Orgulho transforma Rei em Bicho

Publicado em 7/03/2026 00:03

A história é um ciclo repetitivo de ascensão e queda, onde o denominador comum costuma ser a arrogância. Da Babilônia antiga aos sistemas de poder modernos, figuras que se julgaram intocáveis acabaram vítimas do próprio ego. Na Grécia Antiga, isso era chamado de Húbris — o orgulho excessivo que cega o indivíduo para a sua própria fragilidade.

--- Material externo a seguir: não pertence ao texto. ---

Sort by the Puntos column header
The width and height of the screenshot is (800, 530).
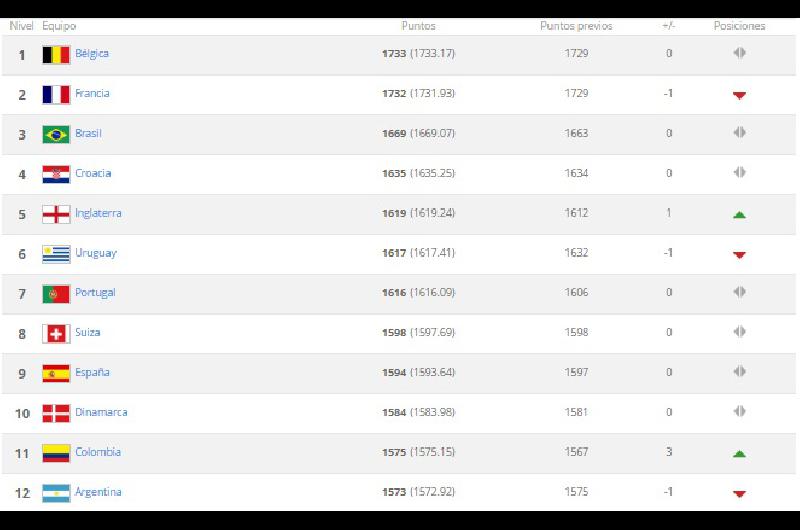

O “rei que vira bicho” é uma metáfora poderosa para a perda da lucidez. Quando um líder — seja na política, nos negócios ou na vida pessoal — passa a confiar apenas na força, no dinheiro ou no cargo, ele se isola da realidade. O resultado é invariavelmente a ruína: impérios desmoronam, sistemas falham e armas enferrujam.
A verdadeira liderança não reside na exaltação própria, mas na humildade estratégica. Reconhecer limites não é sinal de fraqueza, mas de inteligência. Enquanto o orgulho ergue estruturas frágeis e temporárias, a integridade constrói fundamentos que resistem ao tempo. No fim, o ego pode subir rápido, mas a queda é sempre mais acelerada.